Posted by: rodsmith | Mar 4, 2015 2:52:19 AM

William R. Delzell | Mar 3, 2015 9:53:56 AM:

It is too late to "diffuse" any potential unrest. One of the main effects of the Sex Offender Registries (SORs) that I have observed firsthand among many people is that they kill any empathy that a listed person may have had or could develop and they transform the person into a bad citizen who feels that he/she does not need to have much concern for other people outside of their circle of family and friends.

I know the SORs did that to me and I don't think it can be fixed. I came to learn that most people in the U.S. are inherently bad people. They are good only when it is convenient and working for them. At the core, they are as evil as any "sex offender".

I'm not concerned about "large numbers of sex offenders" organizing and rioting. Rioting is no big deal and I don't feel it accomplishes much. But what is actually happening is that large numbers of listed people are striking unbeknownst from the shadows. They are not organizing and being public. They are retaliating in ways that are not being seen. I don't think it's a public mission, I think it's just a mission to harm people who are harming them.

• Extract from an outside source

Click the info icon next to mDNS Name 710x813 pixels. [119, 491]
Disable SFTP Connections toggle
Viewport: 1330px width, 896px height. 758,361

Frankly, what I would love to see is that every time a criminal politician or harasser brags about the latest "sex offender" BS du jour, that the person gets murdered soon afterward. That would send the best message that the tolerance for their useless, idiotic harassment of millions of people is over.

BTW, people who are listed on nanny big government's Sex Offender Registries are called "Registered Citizens", not "sex offenders". Or, I personally prefer - Person Registered for Harassment, Restrictions, and Punishment (PRHRP).

Posted by: FRegistryTerrorists | Mar 5, 2015 6:35:45 PM

Of course your crime may have no been a sexual one to land on the regisry, but if the government is so hell bent on "protecting the children",

How come lawmakers and the system is not allowed to prevent offenders from being near their "own children", of course since nobody is protesting, maybe there isn't a crises at all.

Posted by: Alex | Mar 8, 2015 12:18:23 PM

There seems to be another California Supreme Court decision finding residency restrictions ti be non-punitive: http://www.jdsupra.com/legalnews/california-supreme-court-rules-residency-59598/

Two rather conflicting decisions within a day. What would this mean in practice?